Background

Randomised controlled trials (RCTs) are the gold standard for evaluating healthcare interventions [1]. RCTs usually require a lot of personnel, bespoke data collection and lengthy follow-up, thus resulting in high costs. In 2017 [2], the price of an RCT in the USA was between $40,000 and $100,000 per patient recruited.

The traditional methods of collecting data for RCTs typically involve requesting patients to provide information about their treatment by going to the trial-specific medical site and undergoing medical assessments or tests and through self-reported questionnaires, as necessary, according to the trial design, at predetermined time-points.

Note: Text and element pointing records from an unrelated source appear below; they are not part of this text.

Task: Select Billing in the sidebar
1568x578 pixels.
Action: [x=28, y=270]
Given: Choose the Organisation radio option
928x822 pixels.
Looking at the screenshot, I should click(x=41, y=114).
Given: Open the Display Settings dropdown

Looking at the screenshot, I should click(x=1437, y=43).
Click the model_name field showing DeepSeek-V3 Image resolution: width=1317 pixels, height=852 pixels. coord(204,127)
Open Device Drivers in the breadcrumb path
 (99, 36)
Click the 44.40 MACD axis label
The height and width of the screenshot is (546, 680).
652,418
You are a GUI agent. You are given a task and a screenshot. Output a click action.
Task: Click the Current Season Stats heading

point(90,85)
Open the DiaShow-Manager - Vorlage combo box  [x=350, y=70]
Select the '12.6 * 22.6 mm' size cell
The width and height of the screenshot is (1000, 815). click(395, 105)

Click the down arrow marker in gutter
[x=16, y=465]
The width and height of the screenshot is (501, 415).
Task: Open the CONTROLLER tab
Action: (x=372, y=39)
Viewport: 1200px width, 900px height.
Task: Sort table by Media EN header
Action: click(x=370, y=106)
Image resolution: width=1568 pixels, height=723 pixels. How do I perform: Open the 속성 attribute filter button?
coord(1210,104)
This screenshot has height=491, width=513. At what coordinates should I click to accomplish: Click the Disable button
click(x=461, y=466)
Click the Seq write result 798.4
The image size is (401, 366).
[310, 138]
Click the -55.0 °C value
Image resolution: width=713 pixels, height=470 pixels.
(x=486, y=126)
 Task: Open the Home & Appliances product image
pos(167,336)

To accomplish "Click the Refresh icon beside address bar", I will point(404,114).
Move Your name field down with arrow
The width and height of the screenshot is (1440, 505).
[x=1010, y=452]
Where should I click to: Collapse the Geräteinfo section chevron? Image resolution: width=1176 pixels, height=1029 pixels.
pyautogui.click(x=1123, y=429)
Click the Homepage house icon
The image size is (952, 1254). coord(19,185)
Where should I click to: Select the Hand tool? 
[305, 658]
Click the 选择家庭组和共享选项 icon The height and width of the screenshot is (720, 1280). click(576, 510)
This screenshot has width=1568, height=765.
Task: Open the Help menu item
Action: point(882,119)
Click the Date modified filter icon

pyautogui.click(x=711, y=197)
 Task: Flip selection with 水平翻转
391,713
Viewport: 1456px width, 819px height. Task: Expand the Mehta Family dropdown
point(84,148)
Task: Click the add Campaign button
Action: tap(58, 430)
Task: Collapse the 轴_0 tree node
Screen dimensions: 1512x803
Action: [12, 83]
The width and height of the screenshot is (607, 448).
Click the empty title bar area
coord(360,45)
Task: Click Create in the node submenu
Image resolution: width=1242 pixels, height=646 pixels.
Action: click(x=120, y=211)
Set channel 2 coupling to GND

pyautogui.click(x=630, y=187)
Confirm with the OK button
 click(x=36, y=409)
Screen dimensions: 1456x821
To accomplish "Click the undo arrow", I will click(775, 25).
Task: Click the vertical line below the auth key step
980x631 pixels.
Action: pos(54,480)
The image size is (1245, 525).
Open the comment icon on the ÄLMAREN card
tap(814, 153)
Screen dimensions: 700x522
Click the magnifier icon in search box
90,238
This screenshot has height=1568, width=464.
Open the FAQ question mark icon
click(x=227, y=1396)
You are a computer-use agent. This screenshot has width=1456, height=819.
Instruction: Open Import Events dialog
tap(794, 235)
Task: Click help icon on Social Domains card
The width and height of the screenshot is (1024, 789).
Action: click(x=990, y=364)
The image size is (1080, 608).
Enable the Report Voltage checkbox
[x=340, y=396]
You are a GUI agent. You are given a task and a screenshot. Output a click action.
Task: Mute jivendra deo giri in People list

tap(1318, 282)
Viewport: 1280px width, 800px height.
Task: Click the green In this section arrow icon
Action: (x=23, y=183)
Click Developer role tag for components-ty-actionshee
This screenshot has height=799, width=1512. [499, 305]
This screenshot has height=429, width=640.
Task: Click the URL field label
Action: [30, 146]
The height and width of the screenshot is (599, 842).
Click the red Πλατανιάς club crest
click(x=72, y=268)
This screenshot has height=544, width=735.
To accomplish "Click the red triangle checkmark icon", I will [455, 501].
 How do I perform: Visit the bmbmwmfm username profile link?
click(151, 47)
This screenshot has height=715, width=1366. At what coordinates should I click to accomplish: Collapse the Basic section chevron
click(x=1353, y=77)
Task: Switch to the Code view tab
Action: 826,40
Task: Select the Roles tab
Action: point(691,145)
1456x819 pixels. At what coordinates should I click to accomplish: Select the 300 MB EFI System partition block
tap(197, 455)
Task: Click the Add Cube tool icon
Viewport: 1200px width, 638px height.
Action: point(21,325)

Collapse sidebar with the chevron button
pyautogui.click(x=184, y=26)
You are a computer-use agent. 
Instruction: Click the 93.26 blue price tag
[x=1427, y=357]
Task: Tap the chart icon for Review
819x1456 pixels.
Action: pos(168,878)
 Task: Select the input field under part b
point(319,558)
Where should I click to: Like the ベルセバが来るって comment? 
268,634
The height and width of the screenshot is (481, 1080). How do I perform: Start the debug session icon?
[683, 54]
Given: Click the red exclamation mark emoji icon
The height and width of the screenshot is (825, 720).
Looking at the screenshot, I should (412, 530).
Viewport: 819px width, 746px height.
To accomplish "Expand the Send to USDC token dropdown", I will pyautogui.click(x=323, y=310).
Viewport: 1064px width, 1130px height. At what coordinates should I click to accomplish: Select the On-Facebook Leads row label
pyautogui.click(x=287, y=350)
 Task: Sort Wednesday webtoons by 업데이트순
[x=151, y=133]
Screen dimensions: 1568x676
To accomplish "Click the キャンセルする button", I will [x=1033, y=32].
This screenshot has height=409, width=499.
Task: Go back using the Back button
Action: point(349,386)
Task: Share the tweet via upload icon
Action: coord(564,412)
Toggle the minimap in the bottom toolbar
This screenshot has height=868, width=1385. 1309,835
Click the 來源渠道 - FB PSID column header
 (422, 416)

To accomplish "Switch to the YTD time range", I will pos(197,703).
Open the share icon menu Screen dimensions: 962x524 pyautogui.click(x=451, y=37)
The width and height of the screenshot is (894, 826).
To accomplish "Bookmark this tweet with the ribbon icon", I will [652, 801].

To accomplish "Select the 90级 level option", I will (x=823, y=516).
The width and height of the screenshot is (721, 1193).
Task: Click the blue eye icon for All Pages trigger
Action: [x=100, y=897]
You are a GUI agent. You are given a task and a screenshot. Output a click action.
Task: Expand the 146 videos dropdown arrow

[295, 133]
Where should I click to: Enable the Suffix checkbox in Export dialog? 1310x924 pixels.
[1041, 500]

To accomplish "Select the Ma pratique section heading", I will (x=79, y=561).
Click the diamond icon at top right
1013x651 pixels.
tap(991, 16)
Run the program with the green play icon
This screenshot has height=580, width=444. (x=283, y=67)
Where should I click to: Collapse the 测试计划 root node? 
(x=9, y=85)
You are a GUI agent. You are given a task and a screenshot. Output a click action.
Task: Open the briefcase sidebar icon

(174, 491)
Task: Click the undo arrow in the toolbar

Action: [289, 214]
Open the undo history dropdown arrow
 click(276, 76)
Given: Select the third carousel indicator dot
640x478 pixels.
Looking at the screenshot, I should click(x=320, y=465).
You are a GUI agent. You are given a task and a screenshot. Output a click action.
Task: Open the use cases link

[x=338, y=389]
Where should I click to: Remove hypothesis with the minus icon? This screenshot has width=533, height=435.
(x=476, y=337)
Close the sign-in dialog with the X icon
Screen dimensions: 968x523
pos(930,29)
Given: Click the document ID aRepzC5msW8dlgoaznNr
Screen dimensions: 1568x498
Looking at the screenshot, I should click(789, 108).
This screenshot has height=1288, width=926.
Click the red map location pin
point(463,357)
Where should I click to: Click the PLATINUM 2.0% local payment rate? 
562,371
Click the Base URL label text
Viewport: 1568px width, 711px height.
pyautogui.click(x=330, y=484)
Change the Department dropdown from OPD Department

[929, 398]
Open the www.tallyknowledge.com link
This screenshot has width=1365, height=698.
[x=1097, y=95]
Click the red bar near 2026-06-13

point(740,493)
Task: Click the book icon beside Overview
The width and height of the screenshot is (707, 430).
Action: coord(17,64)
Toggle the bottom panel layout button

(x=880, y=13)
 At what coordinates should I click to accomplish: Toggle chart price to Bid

The use of health data collected as part of routine care, instead of, or in combination with bespoke trial data collection, may reduce the burden on participants, both patients and site staff, with an associated reduction in cost. Healthcare systems data (HSD) refers to medical information collected without having a specific research question formulated in advance. Such data can be gathered from different sources, including National Health Services (NHS) Digital, the Office for National Statistics (ONS) and disease-specific patient registries. These databases contain a large amount of information, for example, the NHS which holds comprehensive medical records for more than 65 million people that contain data recorded over 10 years. Given the resources required to undertake participant follow-up and collect bespoke clinical trial data, the efficiency that may be gained with HSD is of heightened interest.

The use of HSD in research is increasing [3] and its benefits and limitations in RCTs are being explored worldwide [4,5,6]. It has been argued that many common RCT limitations can be resolved by using healthcare systems data, including recruitment challenges, randomised allocation to interventions and missing data due to loss to follow-up of participants [4].

Only 3% of all UK RCTs were estimated to have successfully accessed HSD from UK-based registries between 2013 and 2018 [7]. Over half of the studies accessed this data (91/160) within the final 2 years of the cohort (2017–2018), demonstrating increasing trends in demand and availability of HSD. In 2019, a cohort of 216 ongoing trials funded by the National Institute for Health and Care Research (NIHR) were examined for their use of HSD [8]. Nearly half (47% 102/216) planned to use healthcare systems data, of which 46 (45%) aimed to use HSD as the sole source of data for one or more outcomes.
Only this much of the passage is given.